By Gareth Vaughan
HSBC New Zealand has sold a portfolio of commercial property loans with a gross value of NZ$49.8 million, that it had provisioned to the tune of NZ$40.8 million, to an undisclosed buyer.
The bank's latest General Disclosure Statement (GDS) reveals the sale took place on February 15 with HSBC saying the sale price reflected "the fair value of those specific loans and advances." Asked by interest.co.nz for further detail, including who the buyer was and what properties the loans related to, an HSBC spokeswoman declined to comment, saying the terms of the sale were confidential.
Meanwhile, HSBC's GDS also reveals the bank, which is technically the New Zealand operations of the Hong Kong-based Hongkong and Shanghai Banking Corporation Limited, recorded NZ$15.8 million worth of its annual NZ$17.6 million provisions for loan impairment in the December quarter. The December quarter figure was, however, down NZ$7.5 million, or 32%, from NZ$23.3 million in the same quarter of 2011 when the bank blamed "a small number of exposures within our commercial portfolio."
HSBC recorded a NZ$1.1 million audited profit after tax for the three months to December 31, an improvement from a NZ$3.6 million loss in the same period of 2011. For the 2012 calendar year, the bank's profit after tax rose NZ$1.2 million, or 3%, to NZ$40.599 million.
December quarter net income was up NZ$2 million, or 10%, to NZ$21.7 million. However, overall operating income fell NZ$3.1 million, or 9%, to NZ$32.3 million.

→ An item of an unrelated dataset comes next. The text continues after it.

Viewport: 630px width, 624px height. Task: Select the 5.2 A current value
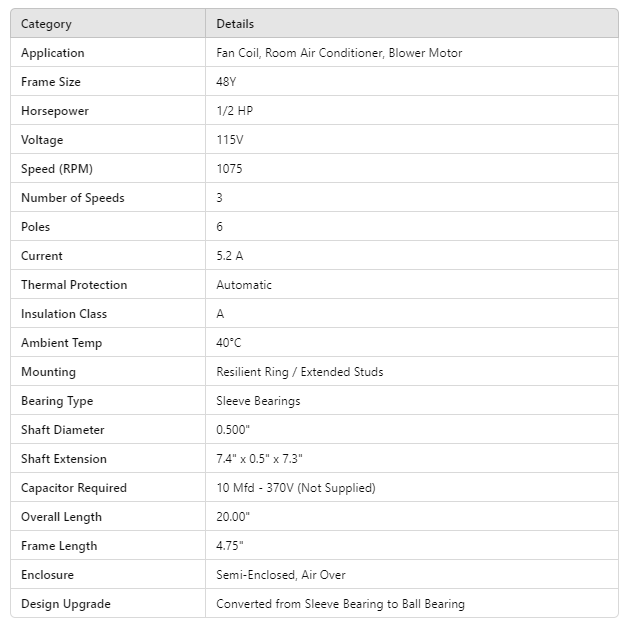230,256
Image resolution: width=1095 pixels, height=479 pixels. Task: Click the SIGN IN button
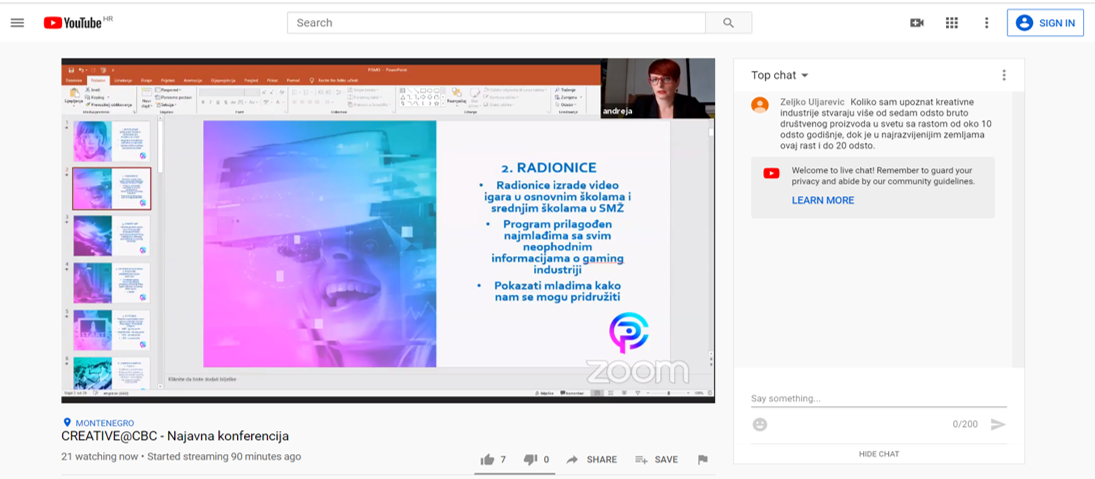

Operating expenses fell NZ$2.2 million, or 13%, to NZ$14.8 million.
The GDS shows HSBC's residential mortgage book of on-balance sheet loans, fell NZ$20.1 million to NZ$895.1 million in the December quarter. The bank's total loans rose NZ$91.6 million to NZ$3.313 billion. Total assets increased NZ$114.8 million to NZ$5.045 billion, and total liabilities rose NZ$113.6 million to NZ$5.030 billion.
Problematic commercial loans HSBC has made that have hit the headlines in the past include one to furniture maker Criterion Group and another to Hanover Finance's Matarangi Beach Estates Ltd. HSBC was owed NZ$8.6 million when it tipped Criterion into receivership in January last year. The latest report from receiver KordaMentha, dated March 28, 2013, says HSBC is still owed NZ$5.5 million and faces a shortfall.
And the latest receiver's report on Matarangi Beach Estates, dated December 19, 2012, says HSBC is still owed NZ$5.9 million. Matarangi Beach Estates was tipped into receivership in November 2010 after HSBC cancelled the company's term loan facility, which then stood at NZ$19.08 million. Matarangi Beach Estates was the parent company behind a Coromandel coastal development.